The answer you are looking for would not be relevant to the discussion of whether myths have value or how science adapts its models to account for new, unexpected data.
Why can´t you se any truth in this even when " . . . light to heaven above and earth beneath. To the stars they gave appointed places and paths" is mentioned in the Norse Mythology?
I don't need ancients to tell me the trivial fact that stars emit light.
And what they? Some pantheon? Sorry, but I have no reason to believe that any such thing exists. So much for truth.
Is it just pure mumbo jumbo when it´s said in the Mesopotamian version that: "He created the moon to guard the heavens, and set it moving back and forth, on endless patrol."?
That's meaningless to me. As far as we know, nobody created the moon. The moon has no purpose.

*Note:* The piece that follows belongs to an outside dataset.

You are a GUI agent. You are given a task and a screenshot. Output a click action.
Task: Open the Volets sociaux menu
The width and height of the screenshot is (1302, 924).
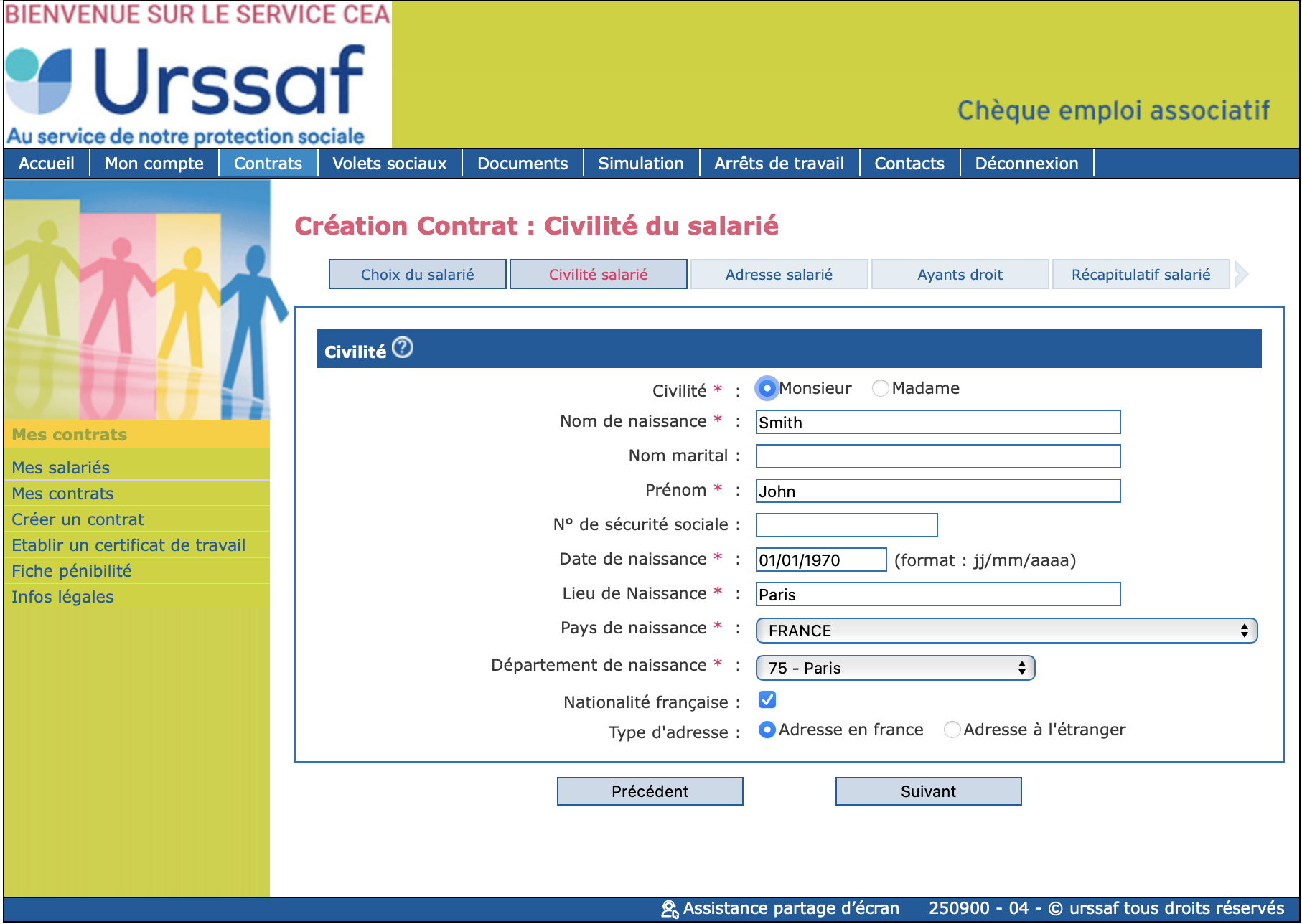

Those words regarding the motions of the moon are also inaccurate. It doesn't go back and forth. Whether we are talking about absolute motion or apparent motion, the moon only moves in one direction in its orbit.
I don't see why you find value there apart from any poetic appeal myths may hold.
The problem here is that you, per biased automatism, refuse the ancient knowledge and don´t even take factual astronomical descriptions in myths seriously because you can´t connect the correct myth to the correct astronomical or cosmological issues.
I see no problem here. I have no need to connect these myths to science or anything else except human nature.
I don't feel the same as you about ancients having hidden or lost knowledge of any value today. Maybe, but I see no examples. I'd like to tell them about antibiotics and electricity. They have no equivalent knowledge to offer us.
Also, bias is a good thing if it's rational. Every time somebody decides that one thing is better than another, that's bias. It's irrational biases that are a problem.
It is on this unconscious and disconnected level that you conclude ancient myths to be nonsense and claim modern science to be objective facts.
My judgments are quite conscious, evidence-based, and are connected to reality through empiricism - what we can reproducibly experience - and pragmatism - what works to help us accomplish our goals.
I conclude that ancient myths are stories with no value to science, just the humanities, and that the only useful knowledge about the world comes from empiricism, which includes not just formal science (laboratories and observatories), but informal also the science we all do every day collecting data from the senses, applying reason to this input (interpreting its possible meanings), hypothesis formation and testing, revision of hypotheses where needed, etc.. That s what scientists are doing as well. This is how we learn most of the important knowledge we hold such as how to get home, not from science books.
But it's all empirical, and no idea not rooted in empiricism can be called knowledge
If only you had the courtesy to ask before you refuse what you don´t understand, that would in itself be a huge step forward
But I do understand. I question whether you do. I think you give too much importance to these stories.
Actually, I have quite a bit of education and exposure to the liberal arts both in school and thereafter, as with those two cosmology books I referred to that I also read in the eighties when in a self-teaching mode. I've been through all of this decades ago. I purchased and enjoyed the entire Joseph Campbell series, The Power of Myth also in the eighties.
I didn't find much value in myth in my life at that time either, and your views haven't changed that any, either. I don't know what this subject does for you, or why you are so enthusiastic about it, but it does little for me.